Should the FDA determine that the additional information is not objective and balanced, it can require the manufacturer to provide additional objective and scientifically sound information or an objective statement prepared by the FDA as to the effectiveness or safety of the new proposed use. Manufacturers also have an ongoing responsibility of informing the FDA of additional information about the disseminated new drug uses, and the FDA has the right to order that the dissemination of the additional information cease in the event that off-label use is not effective or may pose a significant risk to public health.

General Guidelines

So, what is a pharmacist to do when a drug is prescribed for off-label use? Years ago, pharmacists simply did not question why a drug was prescribed, or whether it was for use unapproved by the FDA. Pharmacists now realize that they must ask why a medication was prescribed and must question its appropriateness before it is actually dispensed. Naturally, pharmacists also must realize that a prescription for an off-label use does not produce an automatic refusal to dispense. The American Academy of Pediatrics and other professional organizations have established guidelines for prescribing FDA-approved drugs for other uses than those listed in the FDA labeling. Considerations regarding such use generally encompass the following conditions:

  • The drug is approved by the FDA
  • The drug is recognized by the American Hospital Formulary Service Drug Information, the US Pharmacopoeia Dispensing Information, vol I, or 2 articles from major peer-reviewed journals that have been validated supporting the proposed use for the specific medical condition as safe and effective
  • It is medically necessary to treat the specific medical condition, such as a life-threatening or chronic condition
  • The off-label use is medically necessary and "noninvestigational"

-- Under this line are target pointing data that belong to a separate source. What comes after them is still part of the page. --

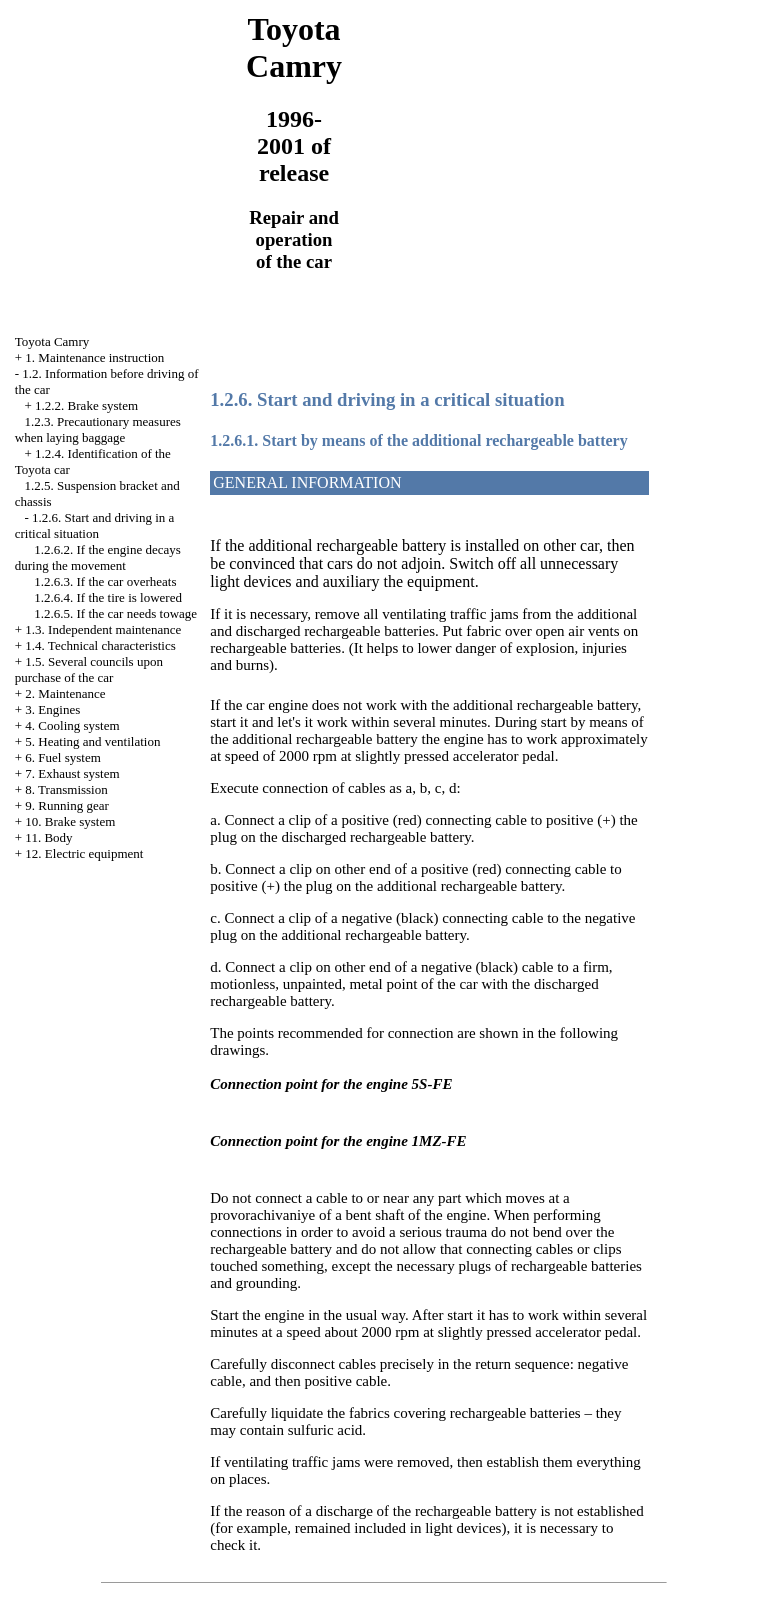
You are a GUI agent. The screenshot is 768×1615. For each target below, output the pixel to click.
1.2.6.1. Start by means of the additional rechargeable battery (418, 440)
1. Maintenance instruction (94, 357)
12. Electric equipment (84, 853)
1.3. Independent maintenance (103, 629)
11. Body (48, 837)
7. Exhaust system (72, 773)
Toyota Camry (52, 341)
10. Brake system (70, 821)
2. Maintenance (65, 693)
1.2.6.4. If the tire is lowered (108, 597)
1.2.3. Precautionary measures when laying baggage (98, 429)
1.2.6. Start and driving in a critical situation (95, 525)
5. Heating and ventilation (92, 741)
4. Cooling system (72, 725)
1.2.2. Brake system (86, 405)
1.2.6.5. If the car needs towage (115, 613)
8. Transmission (66, 789)
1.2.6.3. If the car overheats (105, 581)
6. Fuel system (62, 757)
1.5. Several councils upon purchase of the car (89, 669)
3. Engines (52, 709)
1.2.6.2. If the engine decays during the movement (98, 557)
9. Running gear (66, 805)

Role of Health Care Practitioners

The practice of prescribing off label is a decision to be made by the treating health care practitioner based on data available on the drug and the clinical status of a patient. The decision to do so certainly carries risks and may expose a practitioner to legal action involving negligent use of a drug that may be ineffective or unsafe. In fact, the labeling of the drug may not be comprehensive enough to cover special monitoring or adverse effects.

Yet, in many cases off-label use has become the standard of care. A failure to follow this standard could be considered negligent care, because the practice is necessary for life-threatening illnesses where the benefits may outweigh the risks. Off-label use of drugs will continue to be an integral part of medicine, and pharmacists can continue to dispense drugs for purposes not officially approved by the FDA but based on sound scientific evidence and published literature.